[[ Data shown open ]]

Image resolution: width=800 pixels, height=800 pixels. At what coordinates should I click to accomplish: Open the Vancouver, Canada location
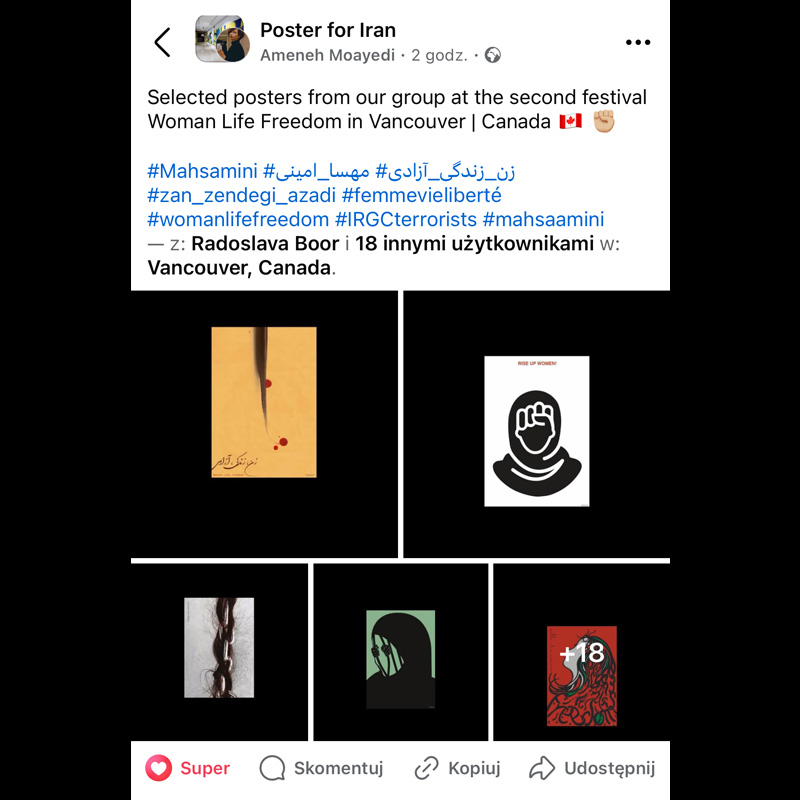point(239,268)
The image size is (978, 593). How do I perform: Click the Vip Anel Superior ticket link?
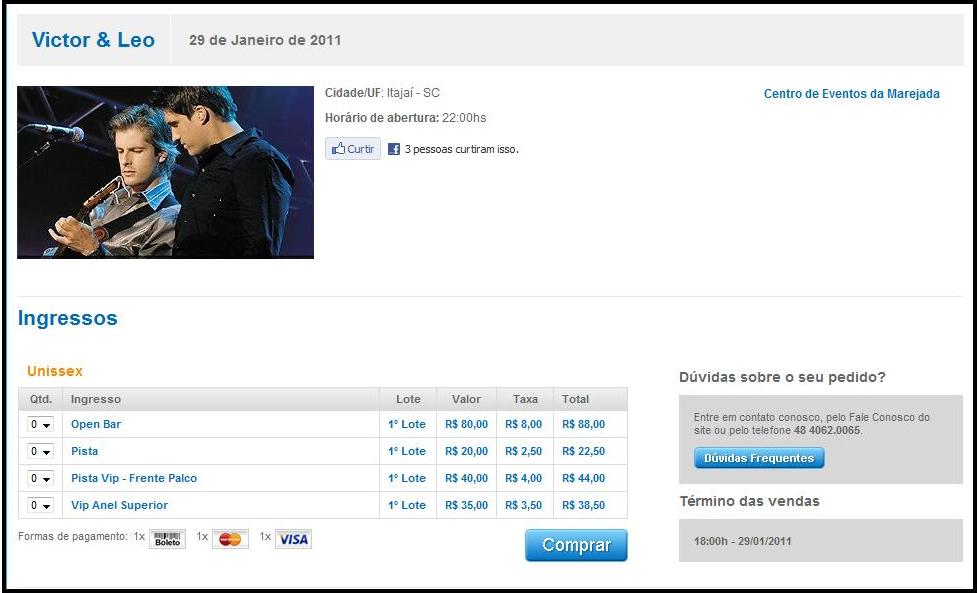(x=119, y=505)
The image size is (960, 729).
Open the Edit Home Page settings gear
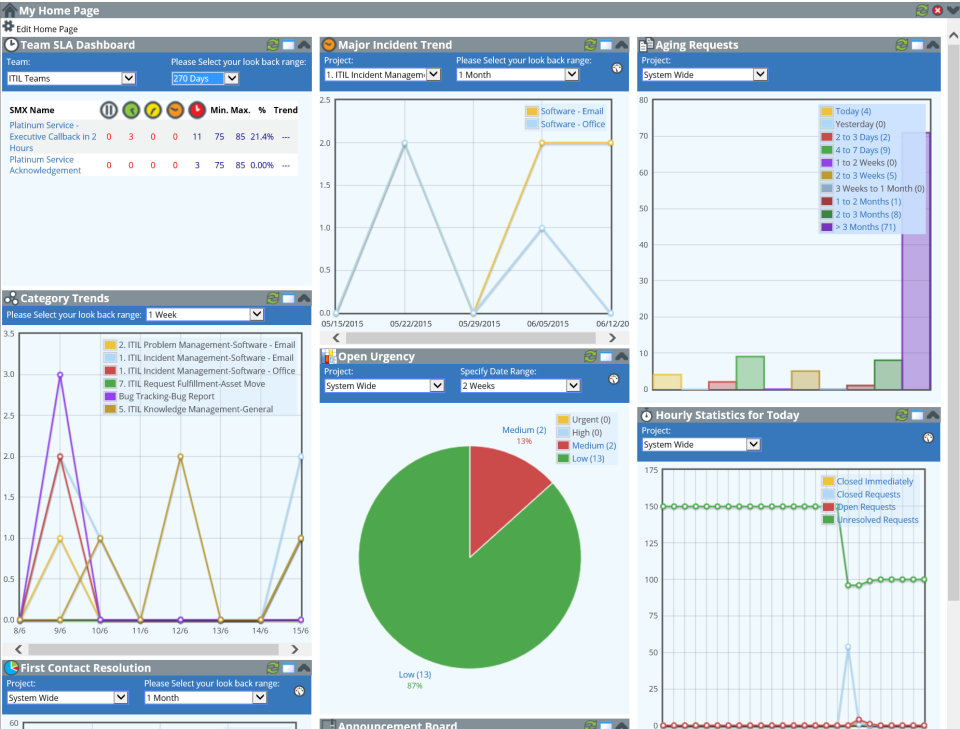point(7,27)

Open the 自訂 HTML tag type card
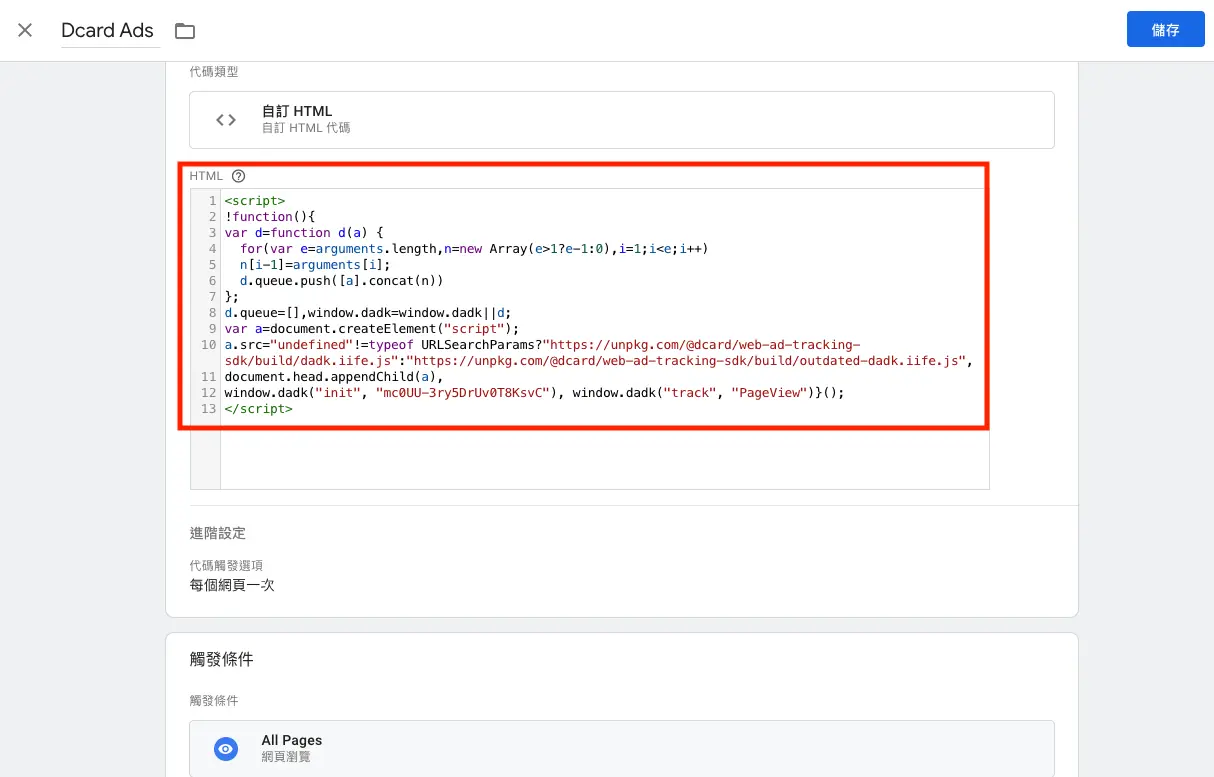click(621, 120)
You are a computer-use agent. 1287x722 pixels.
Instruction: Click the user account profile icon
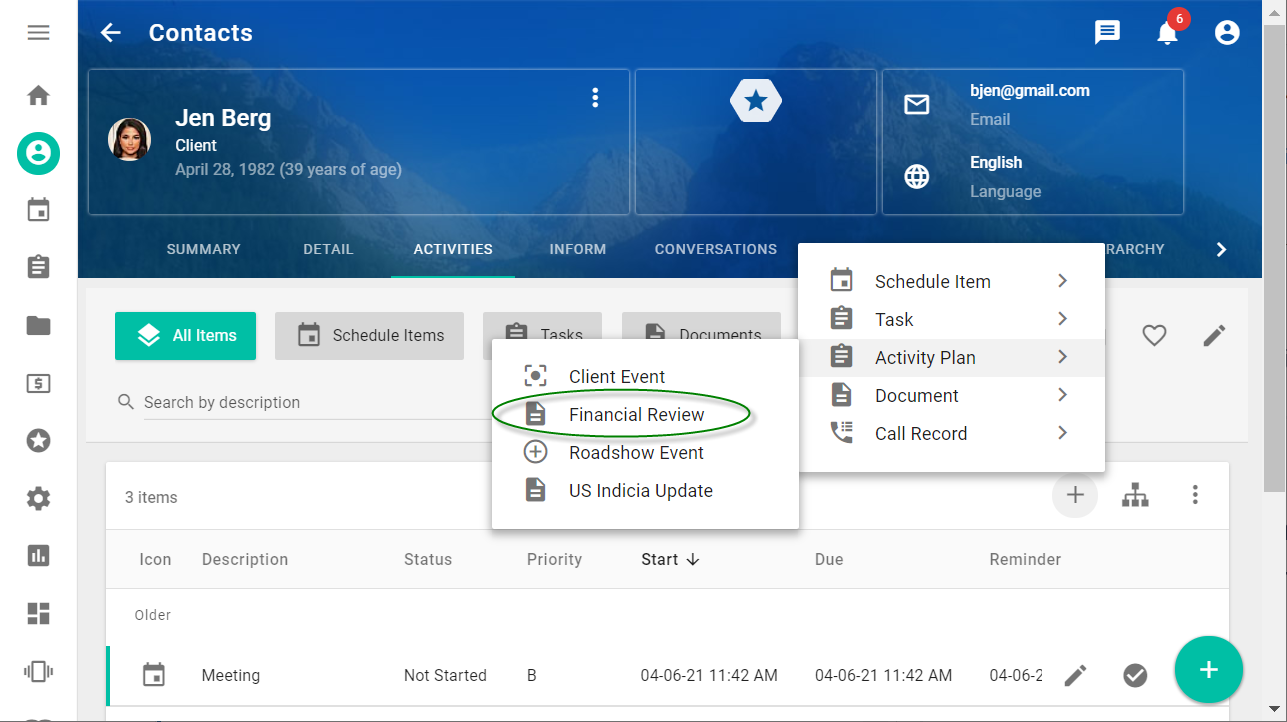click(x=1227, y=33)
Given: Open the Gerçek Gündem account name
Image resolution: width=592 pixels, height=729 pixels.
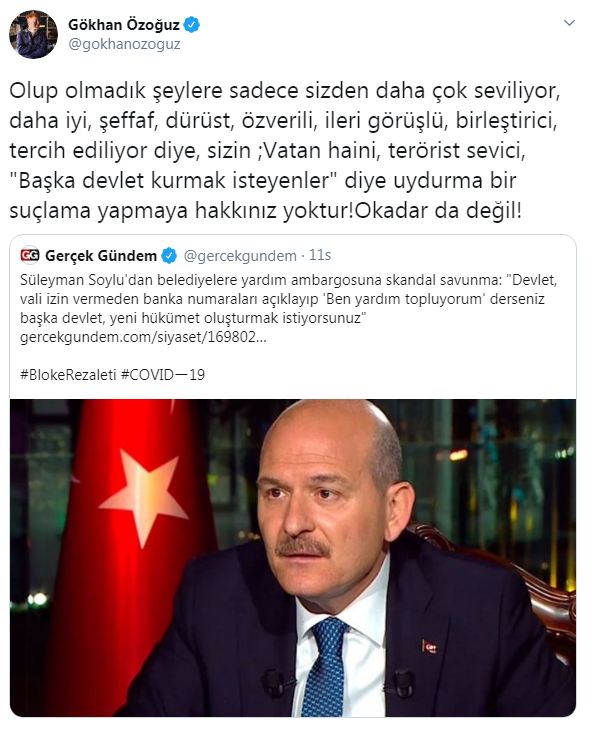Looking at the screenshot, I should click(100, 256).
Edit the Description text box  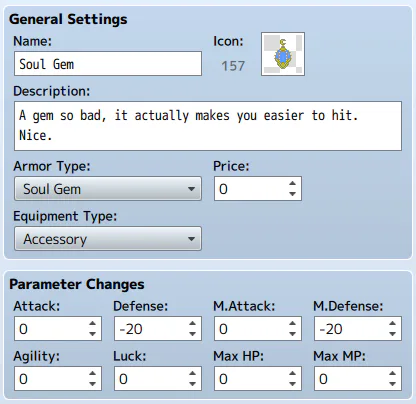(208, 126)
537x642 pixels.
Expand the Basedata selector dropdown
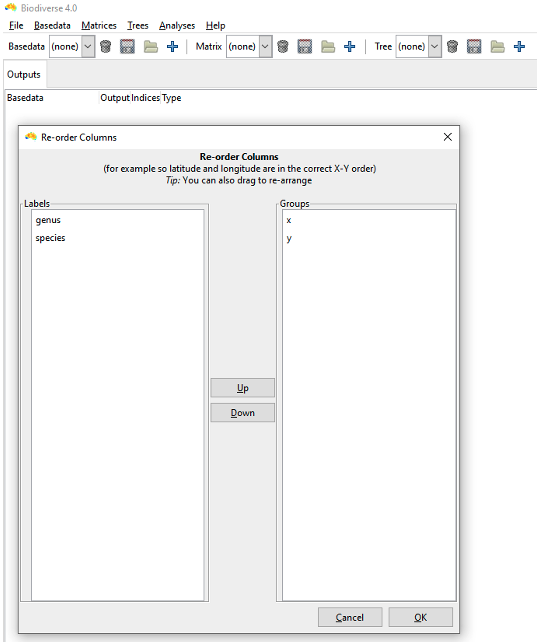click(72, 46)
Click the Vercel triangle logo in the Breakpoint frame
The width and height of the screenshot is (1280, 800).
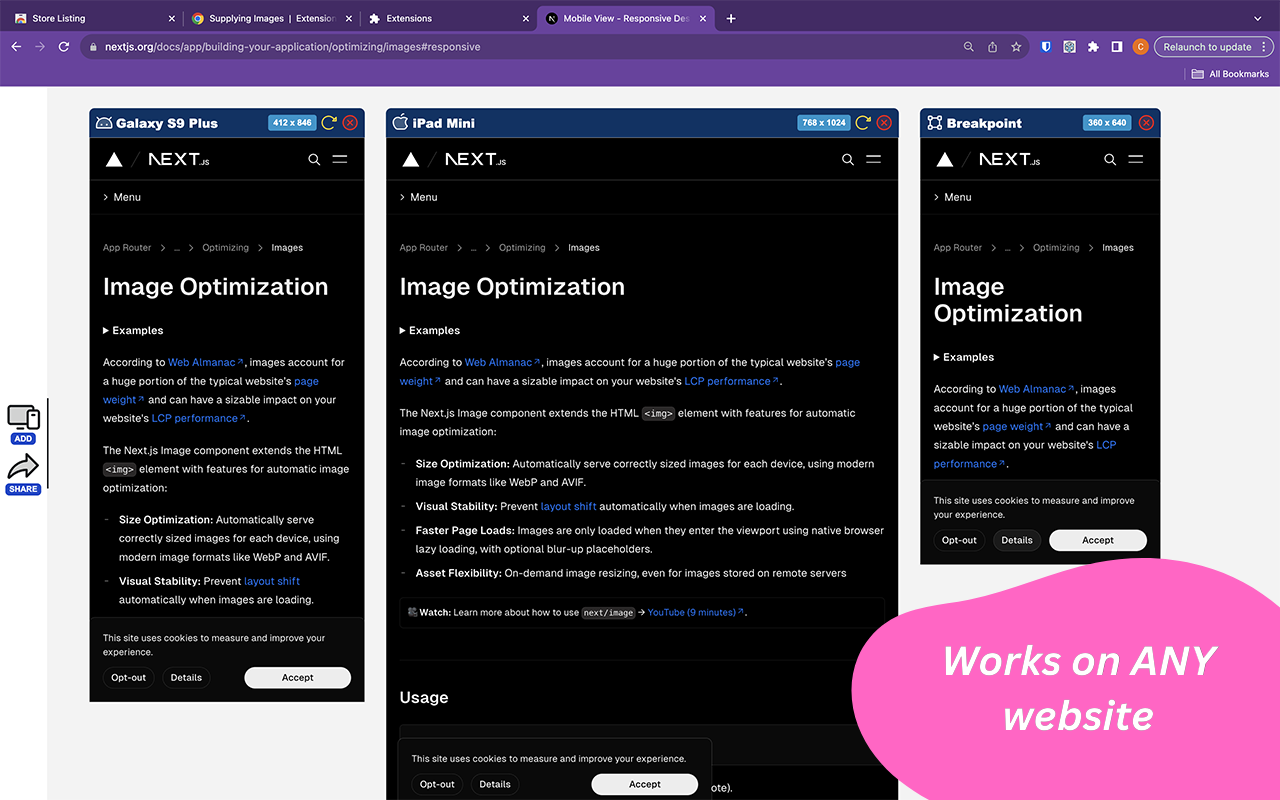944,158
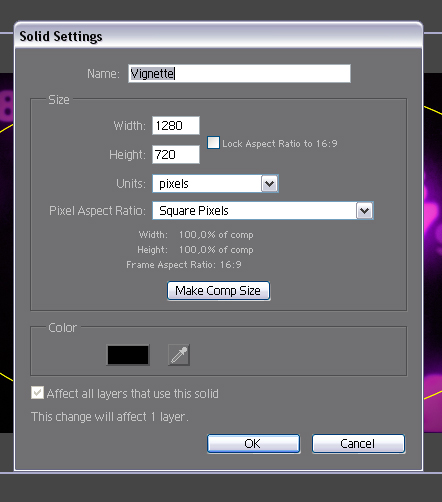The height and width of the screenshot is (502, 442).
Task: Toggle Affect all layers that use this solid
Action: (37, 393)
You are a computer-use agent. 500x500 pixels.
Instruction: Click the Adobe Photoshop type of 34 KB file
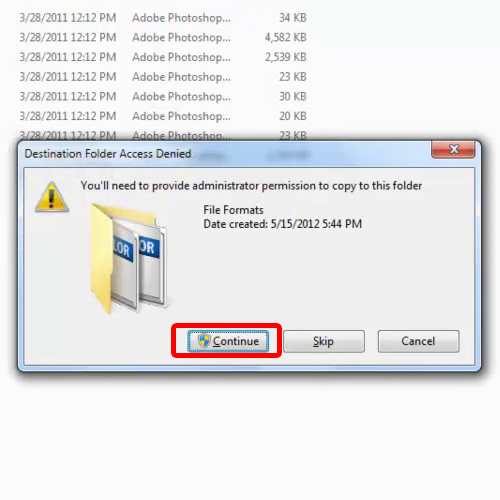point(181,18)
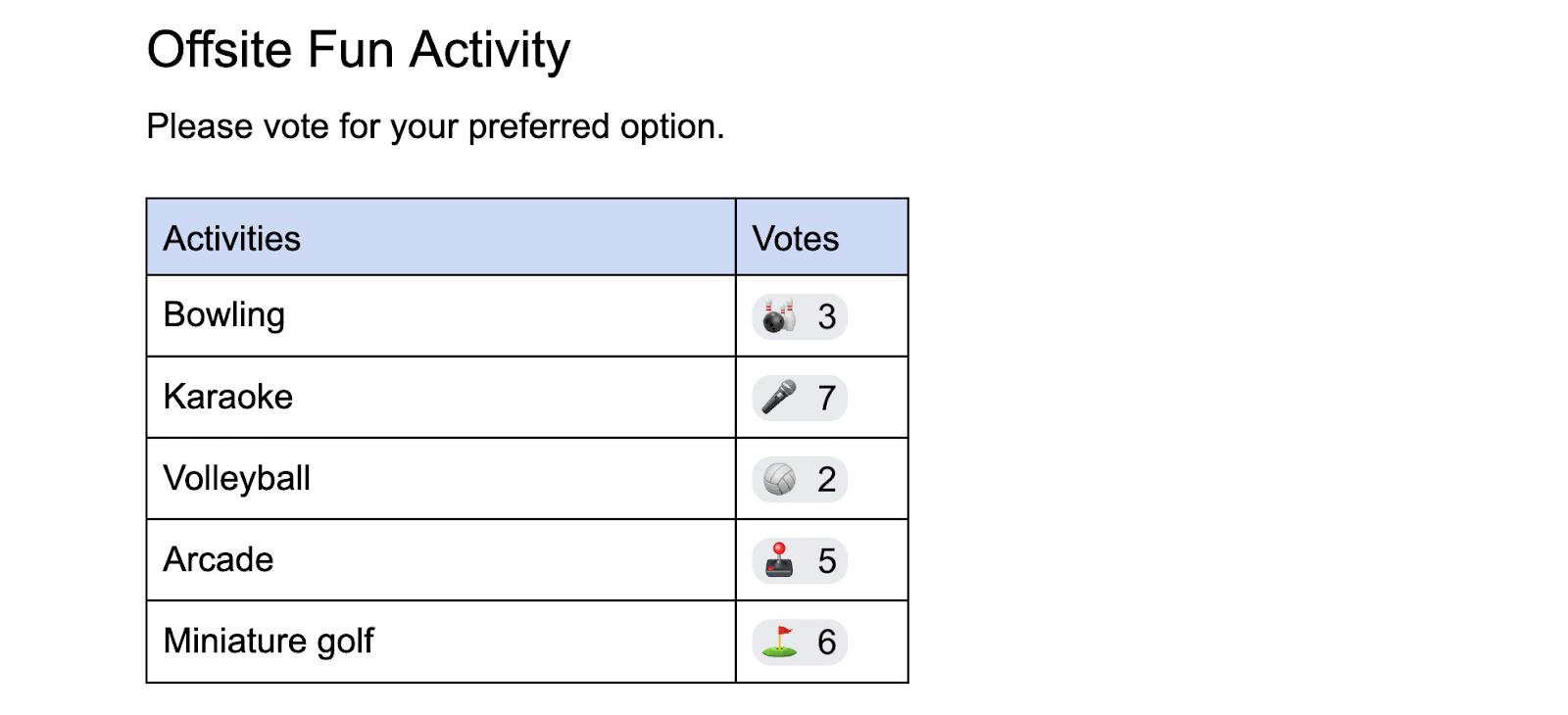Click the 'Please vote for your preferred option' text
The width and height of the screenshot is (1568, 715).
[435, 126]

[[ Data shown closed ]]

§ The task
Copy each line of the data above that holds "computer".

§ Written response
You are a computer-use agent. 1287x722 pixels.
You are a computer-use agent. 500x500 pixels.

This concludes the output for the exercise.